(Beginning of SOURCE MATERIAL)

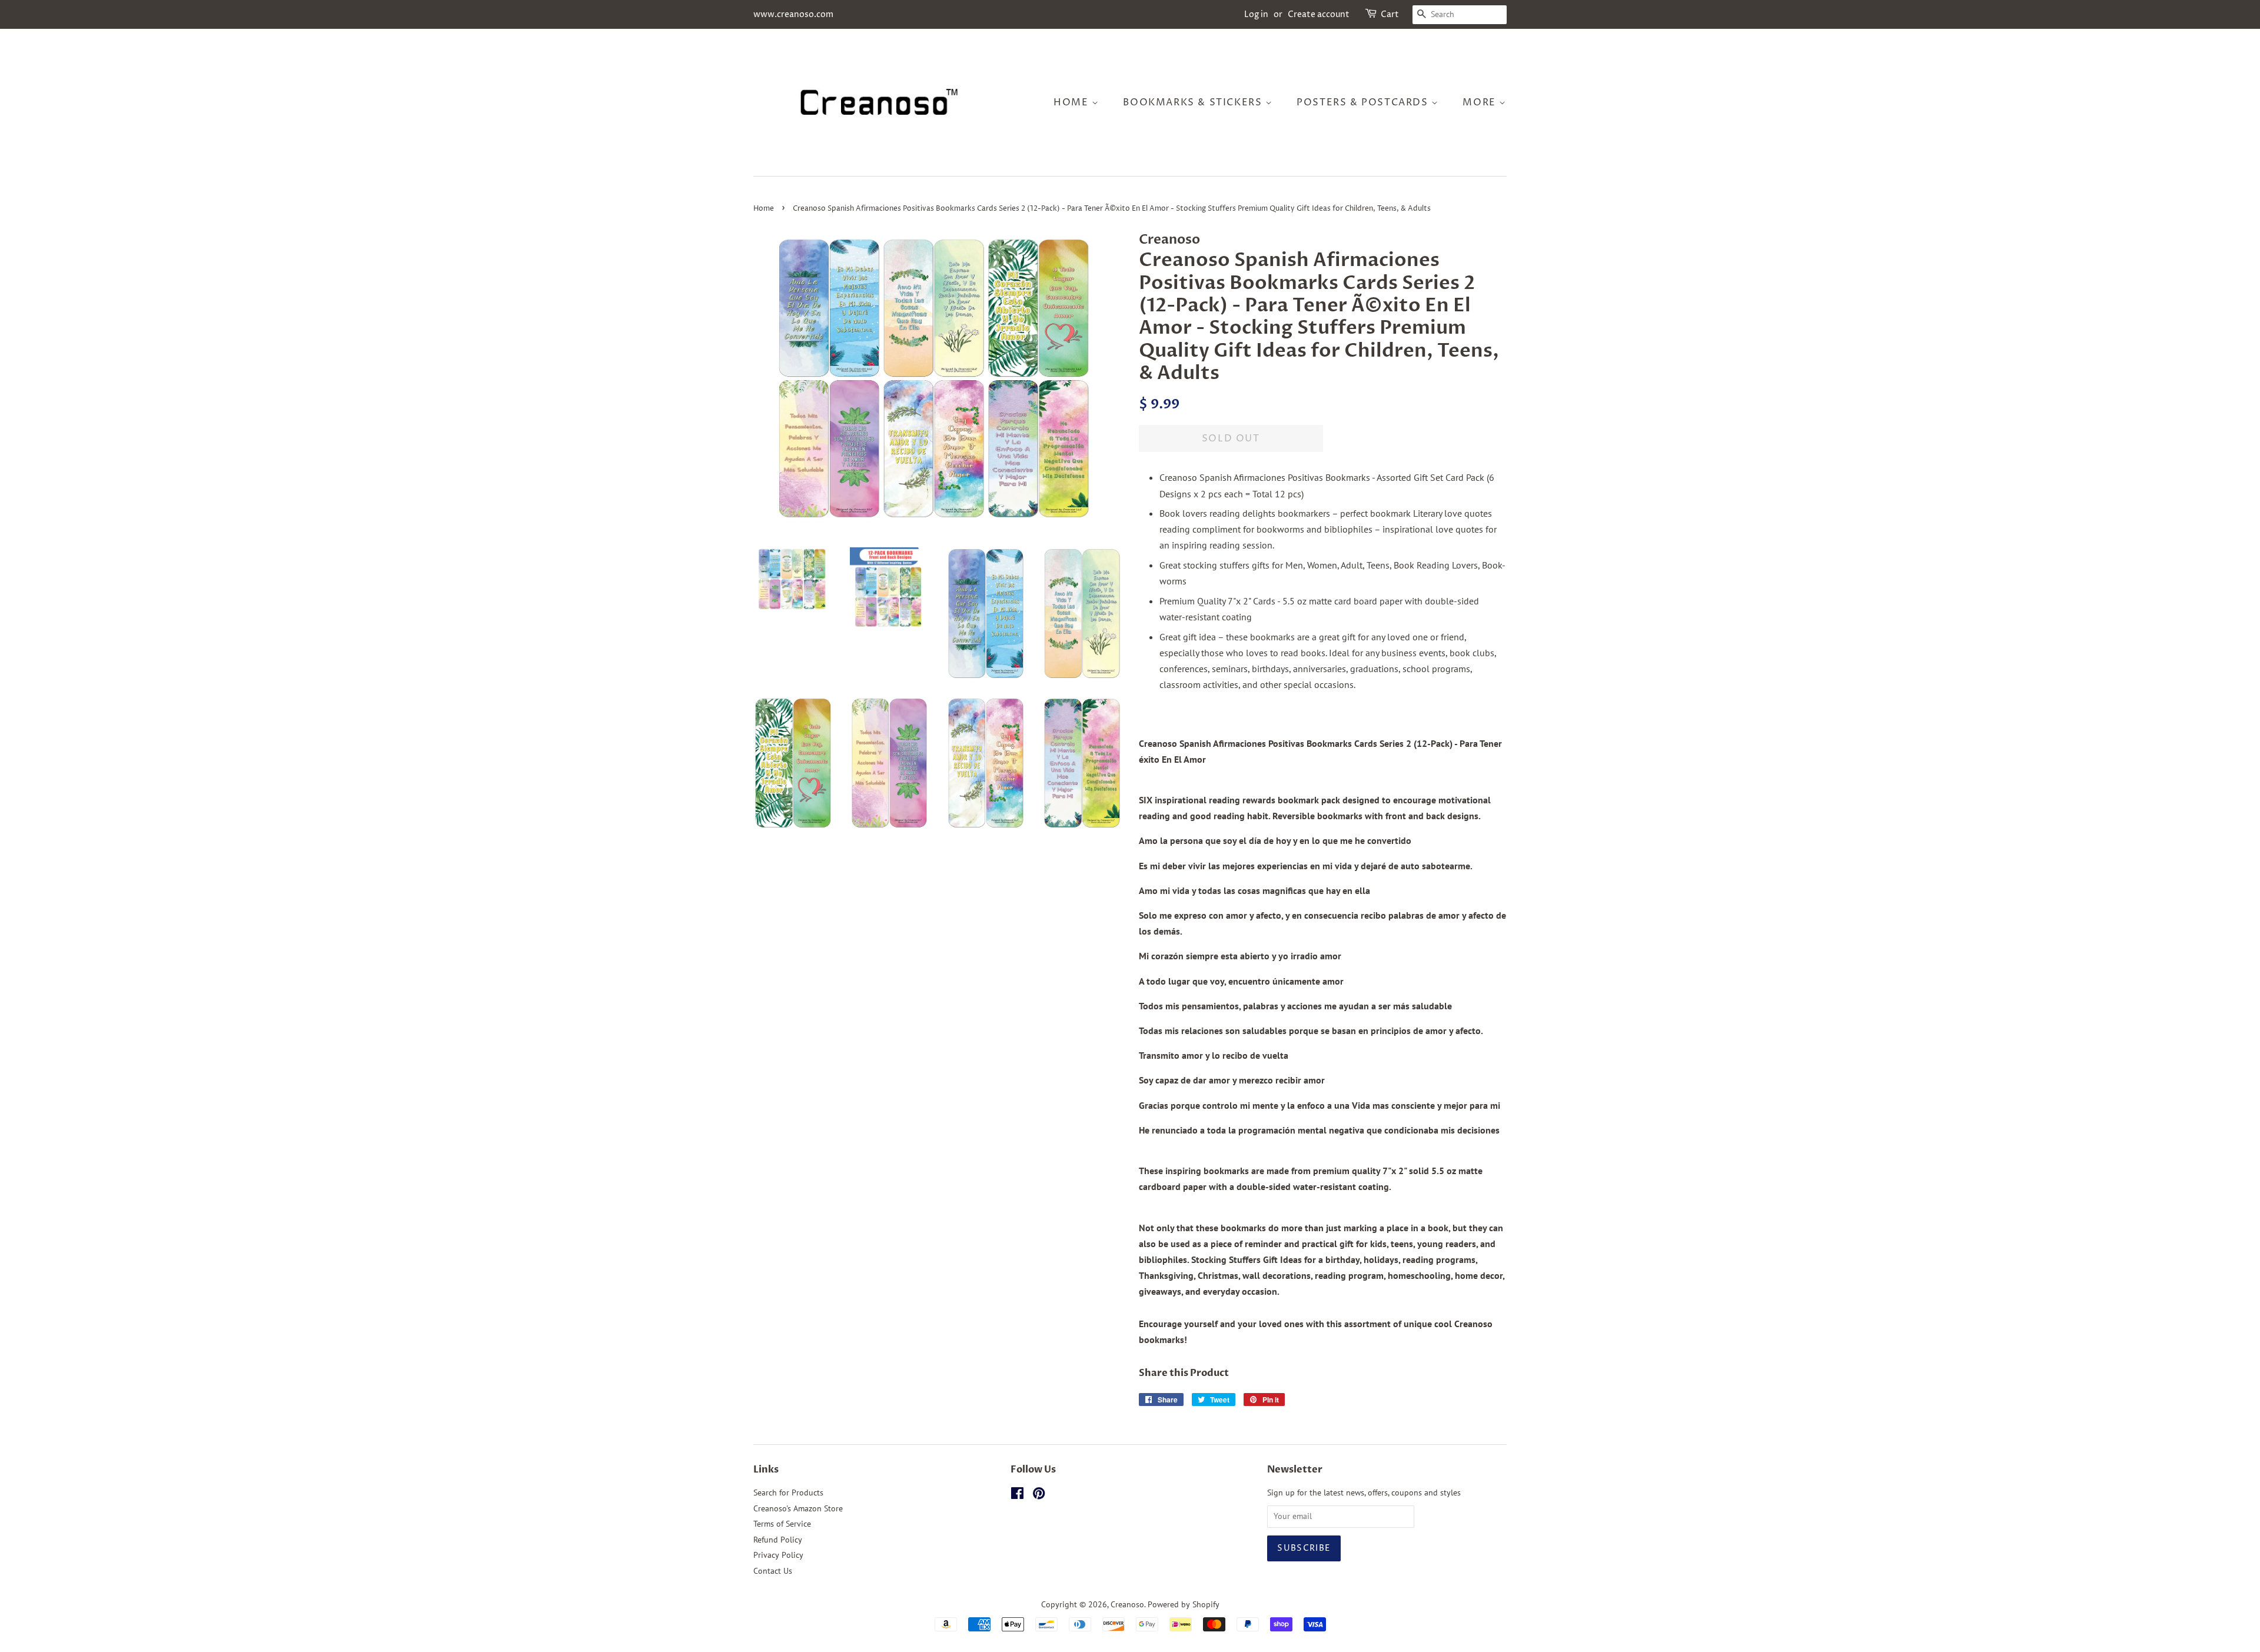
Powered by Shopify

(End of SOURCE MATERIAL)
(Beginning of SOURCE MATERIAL)

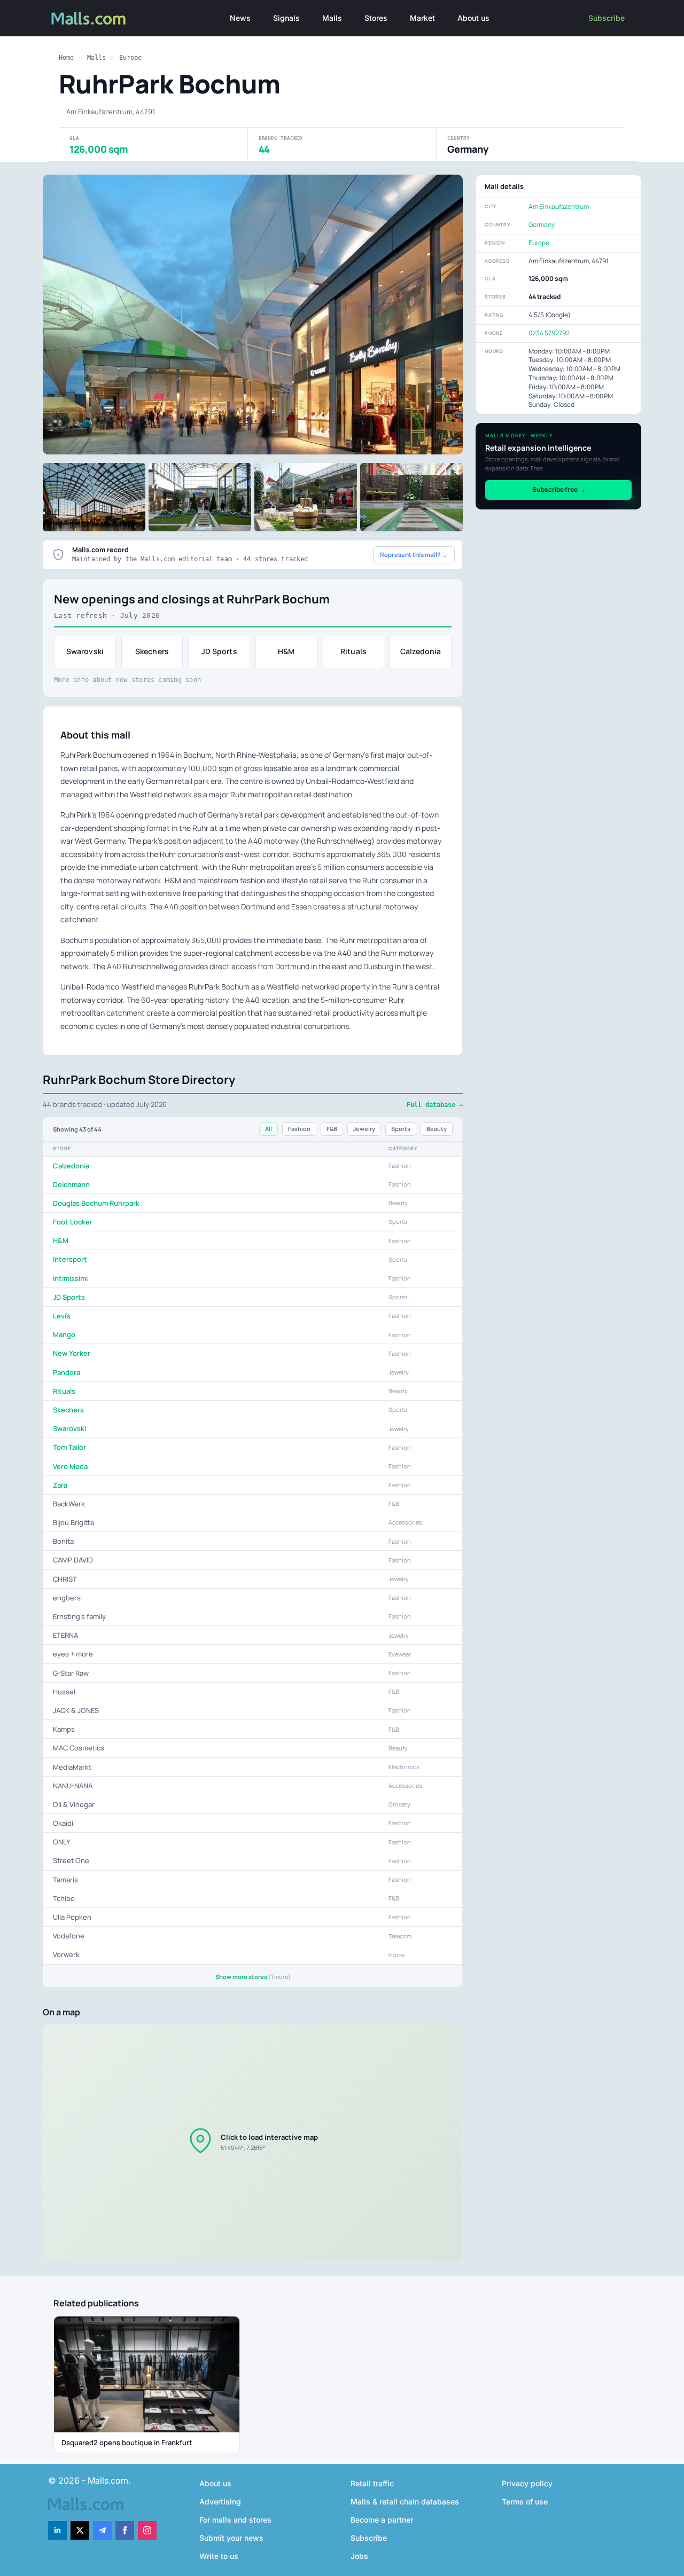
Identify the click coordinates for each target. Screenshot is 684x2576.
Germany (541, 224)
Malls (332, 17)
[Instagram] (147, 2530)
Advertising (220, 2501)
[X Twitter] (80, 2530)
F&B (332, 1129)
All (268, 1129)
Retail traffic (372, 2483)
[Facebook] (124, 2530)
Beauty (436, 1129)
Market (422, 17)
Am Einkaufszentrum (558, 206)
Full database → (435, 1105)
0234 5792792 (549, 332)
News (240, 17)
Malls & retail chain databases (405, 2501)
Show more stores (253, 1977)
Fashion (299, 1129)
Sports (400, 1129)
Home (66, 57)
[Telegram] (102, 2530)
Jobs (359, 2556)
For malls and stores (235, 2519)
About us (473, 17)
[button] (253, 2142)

(End of SOURCE MATERIAL)

WHAT THIS TASK INVOLVES: Wherever the string "stores" is found in the entries, copy the line it sits in.

EXERCISE RESULT:
Show more stores (253, 1977)
For malls and stores (235, 2519)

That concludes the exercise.